Contextualizing Family History
Jacopo Gliozzi (Physics and Mathematics, ’19)
Fascism is a word that we hear a lot in today’s climate. Especially on a politically conscious campus like William and Mary, the label of Fascist is applied often enough that it’s hard to keep track of what the word means exactly. That’s why, when browsing Open Course List last spring, a class titled “Fascism in Italy” caught my eye.
I was looking for the latest installment of my bi-annual humanities class, a strategy I’ve used to take a break from my physics major and stay on top of the COLL requirements. Besides the political relevance of first half of the course title, the second half piqued my curiosity for personal reasons. I was born in Italy and moved to the U.S. when I was four. While Italian language and culture have always been present in my home, I have always felt a little lacking in historical context. Through “Fascism in Italy,” my first course in the Italian department, I aimed to reconnect with the collective past of my parents and grandparents.
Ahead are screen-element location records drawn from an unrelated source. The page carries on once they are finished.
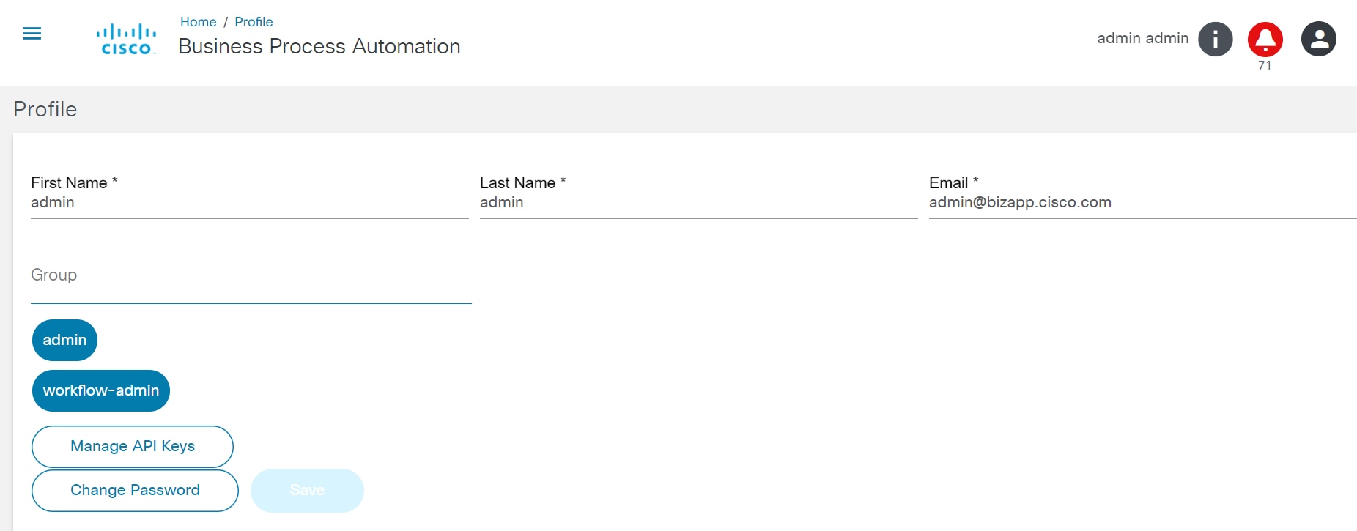Click into the Email field

point(1142,203)
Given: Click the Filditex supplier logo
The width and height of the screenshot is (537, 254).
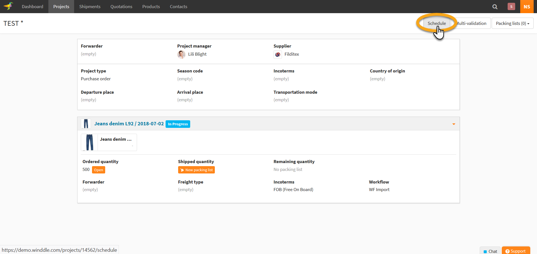Looking at the screenshot, I should pos(277,55).
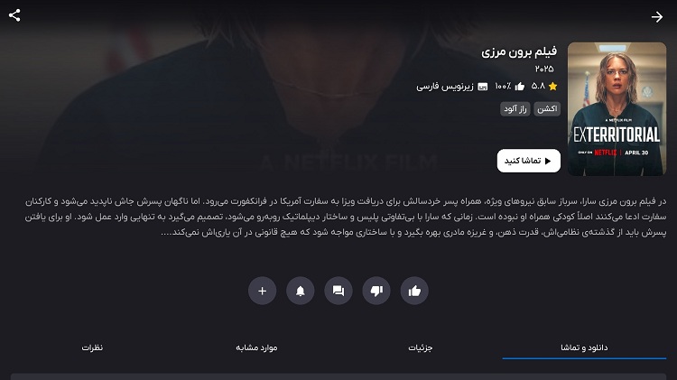Go back using the arrow icon
The image size is (677, 380).
click(657, 17)
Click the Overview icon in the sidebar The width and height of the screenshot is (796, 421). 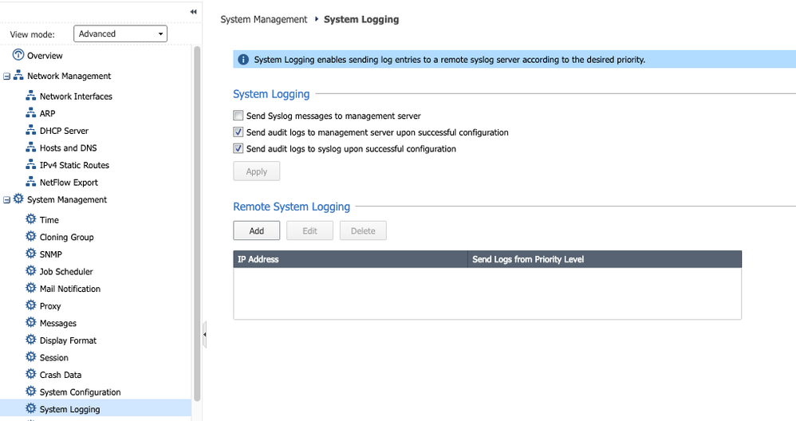[18, 55]
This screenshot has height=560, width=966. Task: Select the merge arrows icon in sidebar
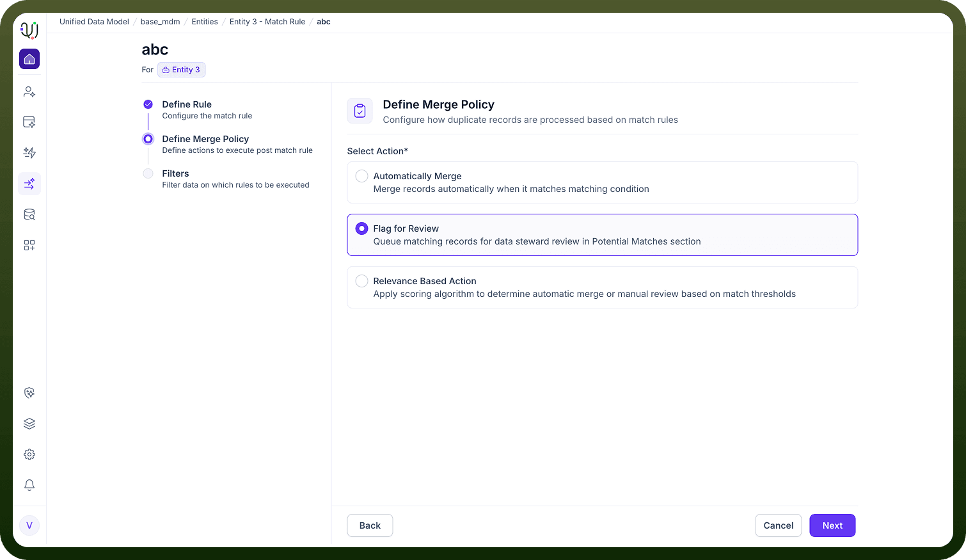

The course is a chronological study of the Fascist movement in Italy and its ramifications, starting from the unification of Italy and ending with Neo-Fascism today. Class discussions are rooted in various historical sources and, more commonly, critical analyses of these sources. Professor Sergio Ferrarese, who created the course, explains that his goal is to provide students with the critical tools to interpret Fascism as both a specific Italian phenomenon and a broader movement.
Now is the perfect time for a class on Fascism, according to Prof. Ferrarese, because the word is thrown around constantly in American political discourse. “When I was younger,” he continues, “I called anyone that didn’t share my political beliefs a fascist.” As he grew more experienced, Prof. Ferrarese learned the importance of applying the term properly, and his aim now is to share this perspective with his students.
A crucial aspect of “Fascism in Italy” is its interdisciplinary nature: as a COLL 200 anchored in the ALV domain but extending to CSI, the course utilizes a variety of perspectives to study Fascism. Throughout the semester, we have looked at the phenomenon in art, architecture, historical documents, speeches, film, philosophy, and critical theory. Prof. Ferrarese has a background in philosophy, but his vast knowledge of the history of the Italian peninsula makes for discussions that appeal to many different types of students.
For Prof. Ferrarese, this is another important reason for the creation of the class. Unlike most of the other courses in the Italian department, “Fascism in Italy” is taught in English to reach the widest audience of students possible. The ability to critically interpret information, especially of a political nature, is extremely valuable, and this course is a means of imparting it to students. Teaching a new class every two years is a personal goal of Prof. Ferrarese, who credits the undergraduate focus at William and Mary for constantly challenging professors to adapt and research new subjects. “Fascism in Italy” has been just that: a fresh course, tailored to today’s world and open to all students.